[Pixel coordinate grounding data]
+---+
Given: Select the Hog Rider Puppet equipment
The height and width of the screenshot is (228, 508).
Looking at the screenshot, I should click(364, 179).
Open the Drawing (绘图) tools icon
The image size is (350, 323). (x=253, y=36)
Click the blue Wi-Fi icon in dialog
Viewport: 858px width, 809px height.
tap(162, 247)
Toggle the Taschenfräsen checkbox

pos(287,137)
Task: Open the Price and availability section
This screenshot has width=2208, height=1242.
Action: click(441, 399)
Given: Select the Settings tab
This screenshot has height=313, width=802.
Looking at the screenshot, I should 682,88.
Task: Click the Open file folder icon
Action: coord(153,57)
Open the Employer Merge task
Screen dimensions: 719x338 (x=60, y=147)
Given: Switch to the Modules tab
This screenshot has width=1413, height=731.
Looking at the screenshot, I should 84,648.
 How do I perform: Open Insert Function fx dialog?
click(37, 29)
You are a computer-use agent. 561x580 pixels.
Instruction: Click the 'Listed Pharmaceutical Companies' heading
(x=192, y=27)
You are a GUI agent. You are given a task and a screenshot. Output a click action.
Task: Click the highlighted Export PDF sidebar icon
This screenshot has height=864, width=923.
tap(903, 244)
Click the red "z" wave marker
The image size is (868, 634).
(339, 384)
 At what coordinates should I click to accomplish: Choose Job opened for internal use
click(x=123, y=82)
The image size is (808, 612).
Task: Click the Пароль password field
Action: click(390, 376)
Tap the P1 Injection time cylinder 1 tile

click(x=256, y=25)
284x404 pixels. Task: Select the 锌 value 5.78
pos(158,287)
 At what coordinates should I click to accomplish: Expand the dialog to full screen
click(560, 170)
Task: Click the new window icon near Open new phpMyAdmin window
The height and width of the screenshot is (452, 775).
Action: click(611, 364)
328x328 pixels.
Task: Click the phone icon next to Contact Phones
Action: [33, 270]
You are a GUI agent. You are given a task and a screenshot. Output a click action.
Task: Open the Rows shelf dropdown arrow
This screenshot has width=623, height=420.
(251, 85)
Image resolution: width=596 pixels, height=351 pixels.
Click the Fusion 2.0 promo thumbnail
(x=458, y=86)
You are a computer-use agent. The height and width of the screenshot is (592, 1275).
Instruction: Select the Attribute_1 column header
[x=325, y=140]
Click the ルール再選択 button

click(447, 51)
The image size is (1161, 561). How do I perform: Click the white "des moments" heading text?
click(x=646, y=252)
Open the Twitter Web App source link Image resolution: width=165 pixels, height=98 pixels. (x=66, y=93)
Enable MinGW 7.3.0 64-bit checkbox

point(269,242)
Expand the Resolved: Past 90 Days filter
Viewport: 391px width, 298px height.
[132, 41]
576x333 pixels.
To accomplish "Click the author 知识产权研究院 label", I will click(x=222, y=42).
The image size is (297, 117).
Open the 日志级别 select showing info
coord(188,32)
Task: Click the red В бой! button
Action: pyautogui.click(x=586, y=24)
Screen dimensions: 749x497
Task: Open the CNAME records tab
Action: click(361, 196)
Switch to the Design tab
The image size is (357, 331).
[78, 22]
+---+
• REQUIRED ACTION:
Write out the records above exactly, from the opening line to the line with "Image resolution: width=596", including both, with nothing added.

• REPLY TO THE EXERCISE:
Given: Select the Hog Rider Puppet equipment
The height and width of the screenshot is (228, 508).
Looking at the screenshot, I should click(364, 179).
Open the Drawing (绘图) tools icon
The image size is (350, 323). (x=253, y=36)
Click the blue Wi-Fi icon in dialog
Viewport: 858px width, 809px height.
tap(162, 247)
Toggle the Taschenfräsen checkbox

pos(287,137)
Task: Open the Price and availability section
This screenshot has width=2208, height=1242.
Action: click(441, 399)
Given: Select the Settings tab
This screenshot has height=313, width=802.
Looking at the screenshot, I should 682,88.
Task: Click the Open file folder icon
Action: coord(153,57)
Open the Employer Merge task
Screen dimensions: 719x338 (x=60, y=147)
Given: Switch to the Modules tab
This screenshot has width=1413, height=731.
Looking at the screenshot, I should 84,648.
 How do I perform: Open Insert Function fx dialog?
click(37, 29)
You are a computer-use agent. 561x580 pixels.
Instruction: Click the 'Listed Pharmaceutical Companies' heading
(x=192, y=27)
You are a GUI agent. You are given a task and a screenshot. Output a click action.
Task: Click the highlighted Export PDF sidebar icon
This screenshot has height=864, width=923.
tap(903, 244)
Click the red "z" wave marker
The image size is (868, 634).
(339, 384)
 At what coordinates should I click to accomplish: Choose Job opened for internal use
click(x=123, y=82)
The image size is (808, 612).
Task: Click the Пароль password field
Action: click(390, 376)
Tap the P1 Injection time cylinder 1 tile

click(x=256, y=25)
284x404 pixels. Task: Select the 锌 value 5.78
pos(158,287)
 At what coordinates should I click to accomplish: Expand the dialog to full screen
click(560, 170)
Task: Click the new window icon near Open new phpMyAdmin window
The height and width of the screenshot is (452, 775).
Action: click(611, 364)
328x328 pixels.
Task: Click the phone icon next to Contact Phones
Action: [33, 270]
You are a GUI agent. You are given a task and a screenshot. Output a click action.
Task: Open the Rows shelf dropdown arrow
This screenshot has width=623, height=420.
(251, 85)
Image resolution: width=596 pixels, height=351 pixels.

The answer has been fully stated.